PROBLEM ▸ Pull each line with the string "scrollbar" from the entries.

DATASET ENTRIES ▸
Segment Open

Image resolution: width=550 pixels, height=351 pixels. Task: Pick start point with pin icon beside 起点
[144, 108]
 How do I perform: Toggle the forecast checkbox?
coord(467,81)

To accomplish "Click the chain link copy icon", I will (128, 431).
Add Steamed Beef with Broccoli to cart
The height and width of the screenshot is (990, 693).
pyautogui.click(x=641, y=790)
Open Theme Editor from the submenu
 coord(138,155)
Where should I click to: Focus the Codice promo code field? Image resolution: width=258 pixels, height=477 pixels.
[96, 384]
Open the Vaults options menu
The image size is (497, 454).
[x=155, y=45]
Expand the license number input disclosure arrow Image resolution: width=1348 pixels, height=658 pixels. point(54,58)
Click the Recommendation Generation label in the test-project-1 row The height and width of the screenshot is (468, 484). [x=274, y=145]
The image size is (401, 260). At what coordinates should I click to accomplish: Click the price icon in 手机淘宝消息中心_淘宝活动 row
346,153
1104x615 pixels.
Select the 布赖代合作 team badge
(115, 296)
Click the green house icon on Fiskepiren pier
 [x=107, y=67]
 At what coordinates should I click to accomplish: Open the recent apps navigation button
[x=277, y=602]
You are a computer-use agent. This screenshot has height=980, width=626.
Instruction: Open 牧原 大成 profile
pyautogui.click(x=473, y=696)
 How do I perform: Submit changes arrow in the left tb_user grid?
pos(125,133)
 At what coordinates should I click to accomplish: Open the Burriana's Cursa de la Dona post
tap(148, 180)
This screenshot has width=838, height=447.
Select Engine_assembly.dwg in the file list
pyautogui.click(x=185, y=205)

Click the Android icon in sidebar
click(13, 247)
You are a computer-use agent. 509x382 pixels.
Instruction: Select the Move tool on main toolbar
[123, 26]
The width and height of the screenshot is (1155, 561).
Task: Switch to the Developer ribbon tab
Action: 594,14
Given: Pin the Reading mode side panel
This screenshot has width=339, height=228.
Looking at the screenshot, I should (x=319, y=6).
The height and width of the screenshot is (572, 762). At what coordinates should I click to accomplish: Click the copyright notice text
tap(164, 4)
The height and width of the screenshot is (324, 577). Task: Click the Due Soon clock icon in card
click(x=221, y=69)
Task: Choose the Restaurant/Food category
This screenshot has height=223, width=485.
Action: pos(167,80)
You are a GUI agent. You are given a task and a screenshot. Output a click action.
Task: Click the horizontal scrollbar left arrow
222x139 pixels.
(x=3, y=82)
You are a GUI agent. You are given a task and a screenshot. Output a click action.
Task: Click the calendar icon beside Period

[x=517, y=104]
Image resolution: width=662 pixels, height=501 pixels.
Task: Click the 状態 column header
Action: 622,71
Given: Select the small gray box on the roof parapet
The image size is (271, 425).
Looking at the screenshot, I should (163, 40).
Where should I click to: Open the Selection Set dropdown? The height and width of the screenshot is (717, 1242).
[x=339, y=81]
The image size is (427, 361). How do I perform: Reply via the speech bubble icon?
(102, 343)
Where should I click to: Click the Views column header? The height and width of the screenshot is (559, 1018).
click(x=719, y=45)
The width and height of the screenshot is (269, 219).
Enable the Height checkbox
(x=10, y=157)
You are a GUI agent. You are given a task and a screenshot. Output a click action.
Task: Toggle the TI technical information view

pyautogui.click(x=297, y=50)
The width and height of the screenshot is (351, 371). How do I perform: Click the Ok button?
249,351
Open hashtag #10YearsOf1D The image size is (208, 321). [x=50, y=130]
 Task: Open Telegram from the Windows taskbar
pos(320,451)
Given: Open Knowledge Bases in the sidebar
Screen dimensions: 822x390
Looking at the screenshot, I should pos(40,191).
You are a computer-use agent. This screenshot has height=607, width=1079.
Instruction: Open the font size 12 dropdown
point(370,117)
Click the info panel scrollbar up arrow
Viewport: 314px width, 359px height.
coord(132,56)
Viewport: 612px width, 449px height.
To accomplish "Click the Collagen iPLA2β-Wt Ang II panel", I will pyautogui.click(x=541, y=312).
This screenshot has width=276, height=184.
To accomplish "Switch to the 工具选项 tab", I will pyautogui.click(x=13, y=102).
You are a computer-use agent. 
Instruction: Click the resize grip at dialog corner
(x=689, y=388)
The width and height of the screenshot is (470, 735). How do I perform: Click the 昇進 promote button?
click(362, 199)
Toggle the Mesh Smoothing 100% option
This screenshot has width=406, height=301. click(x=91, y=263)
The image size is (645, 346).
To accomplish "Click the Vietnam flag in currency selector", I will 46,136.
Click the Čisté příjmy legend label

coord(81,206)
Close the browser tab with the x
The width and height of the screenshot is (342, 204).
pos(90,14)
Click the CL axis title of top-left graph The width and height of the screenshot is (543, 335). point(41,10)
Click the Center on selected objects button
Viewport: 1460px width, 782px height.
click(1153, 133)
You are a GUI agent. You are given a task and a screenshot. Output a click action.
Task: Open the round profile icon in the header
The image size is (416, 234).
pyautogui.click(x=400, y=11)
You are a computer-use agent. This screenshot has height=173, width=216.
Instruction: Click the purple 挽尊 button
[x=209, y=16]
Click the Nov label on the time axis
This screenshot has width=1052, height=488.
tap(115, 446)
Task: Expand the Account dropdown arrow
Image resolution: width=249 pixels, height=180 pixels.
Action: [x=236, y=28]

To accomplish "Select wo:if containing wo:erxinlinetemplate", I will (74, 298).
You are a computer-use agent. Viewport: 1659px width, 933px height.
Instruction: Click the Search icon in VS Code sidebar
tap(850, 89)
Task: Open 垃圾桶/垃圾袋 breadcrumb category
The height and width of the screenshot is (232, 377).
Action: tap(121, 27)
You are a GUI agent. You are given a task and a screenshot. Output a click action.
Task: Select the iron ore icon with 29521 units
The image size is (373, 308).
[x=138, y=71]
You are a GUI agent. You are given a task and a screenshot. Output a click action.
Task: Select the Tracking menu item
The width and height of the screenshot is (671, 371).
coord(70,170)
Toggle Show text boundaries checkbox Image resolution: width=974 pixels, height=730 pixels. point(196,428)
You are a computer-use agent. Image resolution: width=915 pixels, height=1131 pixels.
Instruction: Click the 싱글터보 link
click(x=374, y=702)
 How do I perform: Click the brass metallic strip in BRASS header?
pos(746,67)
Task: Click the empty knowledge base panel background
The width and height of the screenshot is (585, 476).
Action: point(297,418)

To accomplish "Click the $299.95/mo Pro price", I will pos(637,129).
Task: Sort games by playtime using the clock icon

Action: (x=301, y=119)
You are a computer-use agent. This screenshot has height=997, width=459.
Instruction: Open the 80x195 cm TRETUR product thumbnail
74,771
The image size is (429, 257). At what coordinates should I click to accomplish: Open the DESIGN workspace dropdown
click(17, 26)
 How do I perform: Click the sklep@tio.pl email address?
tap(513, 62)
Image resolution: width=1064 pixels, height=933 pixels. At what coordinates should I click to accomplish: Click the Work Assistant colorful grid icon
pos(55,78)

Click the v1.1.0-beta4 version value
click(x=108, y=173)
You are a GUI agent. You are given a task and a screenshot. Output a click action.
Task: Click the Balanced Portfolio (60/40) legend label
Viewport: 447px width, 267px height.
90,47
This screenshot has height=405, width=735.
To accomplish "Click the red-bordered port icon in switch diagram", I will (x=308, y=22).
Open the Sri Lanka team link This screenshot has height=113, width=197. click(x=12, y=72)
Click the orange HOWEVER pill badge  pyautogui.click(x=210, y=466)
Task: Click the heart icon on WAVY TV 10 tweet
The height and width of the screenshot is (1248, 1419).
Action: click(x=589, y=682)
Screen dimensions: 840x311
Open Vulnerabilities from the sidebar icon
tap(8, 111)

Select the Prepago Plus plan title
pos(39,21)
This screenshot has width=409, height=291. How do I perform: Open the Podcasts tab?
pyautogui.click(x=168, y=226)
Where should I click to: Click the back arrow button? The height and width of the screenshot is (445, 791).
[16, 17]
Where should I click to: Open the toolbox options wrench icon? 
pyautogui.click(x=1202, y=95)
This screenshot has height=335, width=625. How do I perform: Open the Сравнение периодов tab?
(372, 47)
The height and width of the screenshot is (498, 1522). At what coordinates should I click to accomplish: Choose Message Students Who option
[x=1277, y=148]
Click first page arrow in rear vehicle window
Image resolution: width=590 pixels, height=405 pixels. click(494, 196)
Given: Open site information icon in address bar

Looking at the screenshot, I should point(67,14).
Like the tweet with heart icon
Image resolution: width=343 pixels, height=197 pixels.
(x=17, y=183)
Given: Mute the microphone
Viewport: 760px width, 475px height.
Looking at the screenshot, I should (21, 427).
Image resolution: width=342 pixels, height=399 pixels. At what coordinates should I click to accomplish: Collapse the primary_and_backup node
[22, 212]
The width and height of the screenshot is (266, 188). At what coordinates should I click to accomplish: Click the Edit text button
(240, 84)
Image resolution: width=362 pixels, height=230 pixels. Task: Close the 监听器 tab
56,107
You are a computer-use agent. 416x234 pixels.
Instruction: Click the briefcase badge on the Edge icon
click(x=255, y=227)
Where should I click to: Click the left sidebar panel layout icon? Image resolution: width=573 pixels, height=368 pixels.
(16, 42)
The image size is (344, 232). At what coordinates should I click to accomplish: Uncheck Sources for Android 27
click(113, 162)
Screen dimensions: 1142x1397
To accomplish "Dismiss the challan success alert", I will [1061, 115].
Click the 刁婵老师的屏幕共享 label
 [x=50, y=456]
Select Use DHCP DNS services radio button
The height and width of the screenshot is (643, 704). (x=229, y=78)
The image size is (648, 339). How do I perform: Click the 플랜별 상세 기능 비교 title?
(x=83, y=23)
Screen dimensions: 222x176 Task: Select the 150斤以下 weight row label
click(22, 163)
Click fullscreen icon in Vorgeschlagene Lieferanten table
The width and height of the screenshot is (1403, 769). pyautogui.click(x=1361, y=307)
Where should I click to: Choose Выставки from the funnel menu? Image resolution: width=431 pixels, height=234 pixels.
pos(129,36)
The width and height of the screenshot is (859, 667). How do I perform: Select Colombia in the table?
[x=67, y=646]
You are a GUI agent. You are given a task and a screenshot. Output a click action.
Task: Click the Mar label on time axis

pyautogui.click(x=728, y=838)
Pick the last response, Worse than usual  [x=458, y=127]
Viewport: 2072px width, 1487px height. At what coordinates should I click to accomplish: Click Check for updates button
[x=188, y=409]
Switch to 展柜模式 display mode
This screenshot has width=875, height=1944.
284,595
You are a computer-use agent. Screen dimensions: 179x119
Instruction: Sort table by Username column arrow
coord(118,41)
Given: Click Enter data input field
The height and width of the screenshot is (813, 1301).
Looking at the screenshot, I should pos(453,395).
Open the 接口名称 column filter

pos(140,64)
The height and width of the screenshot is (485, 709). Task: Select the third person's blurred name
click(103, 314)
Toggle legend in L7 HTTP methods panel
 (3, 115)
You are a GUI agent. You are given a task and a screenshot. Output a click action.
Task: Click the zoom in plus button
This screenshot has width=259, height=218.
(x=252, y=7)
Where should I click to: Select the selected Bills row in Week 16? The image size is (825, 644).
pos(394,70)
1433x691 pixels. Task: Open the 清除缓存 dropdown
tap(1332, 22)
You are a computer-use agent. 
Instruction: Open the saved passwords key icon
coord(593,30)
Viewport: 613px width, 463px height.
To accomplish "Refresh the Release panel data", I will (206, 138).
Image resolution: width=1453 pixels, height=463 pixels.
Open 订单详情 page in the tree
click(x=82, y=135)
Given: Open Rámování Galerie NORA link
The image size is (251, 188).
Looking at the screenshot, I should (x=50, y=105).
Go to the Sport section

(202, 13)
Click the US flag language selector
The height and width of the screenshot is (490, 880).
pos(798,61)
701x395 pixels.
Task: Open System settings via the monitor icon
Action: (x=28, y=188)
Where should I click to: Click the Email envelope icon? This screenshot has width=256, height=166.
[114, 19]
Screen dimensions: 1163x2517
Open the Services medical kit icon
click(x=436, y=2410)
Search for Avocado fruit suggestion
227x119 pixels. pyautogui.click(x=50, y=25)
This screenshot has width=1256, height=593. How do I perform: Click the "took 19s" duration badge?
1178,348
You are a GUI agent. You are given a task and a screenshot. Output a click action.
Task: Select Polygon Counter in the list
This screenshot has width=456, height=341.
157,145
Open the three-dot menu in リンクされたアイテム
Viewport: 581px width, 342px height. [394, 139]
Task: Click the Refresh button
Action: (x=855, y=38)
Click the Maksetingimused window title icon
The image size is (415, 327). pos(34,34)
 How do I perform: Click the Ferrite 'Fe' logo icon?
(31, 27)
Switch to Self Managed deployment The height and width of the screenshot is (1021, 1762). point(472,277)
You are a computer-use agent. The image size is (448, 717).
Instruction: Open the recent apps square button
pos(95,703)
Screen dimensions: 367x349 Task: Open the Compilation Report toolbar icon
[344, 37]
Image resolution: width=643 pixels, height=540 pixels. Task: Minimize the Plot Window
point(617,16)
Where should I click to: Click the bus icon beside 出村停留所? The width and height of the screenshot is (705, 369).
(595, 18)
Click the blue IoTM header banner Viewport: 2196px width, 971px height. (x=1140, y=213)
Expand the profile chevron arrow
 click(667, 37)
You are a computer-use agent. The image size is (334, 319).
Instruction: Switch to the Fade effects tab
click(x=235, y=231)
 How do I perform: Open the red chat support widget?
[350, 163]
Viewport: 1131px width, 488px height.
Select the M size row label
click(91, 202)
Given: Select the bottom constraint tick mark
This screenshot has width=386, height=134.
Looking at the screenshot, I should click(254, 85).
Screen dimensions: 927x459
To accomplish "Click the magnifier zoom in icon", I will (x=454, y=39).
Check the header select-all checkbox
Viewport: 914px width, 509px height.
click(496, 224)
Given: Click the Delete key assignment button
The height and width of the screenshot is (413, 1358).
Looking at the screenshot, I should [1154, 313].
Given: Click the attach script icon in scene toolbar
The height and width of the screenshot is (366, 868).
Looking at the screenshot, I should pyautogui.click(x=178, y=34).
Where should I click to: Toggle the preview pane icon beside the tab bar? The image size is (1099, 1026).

Segment Closed

THE ANSWER ▸
Task: Click the horizontal scrollbar left arrow
Click the info panel scrollbar up arrow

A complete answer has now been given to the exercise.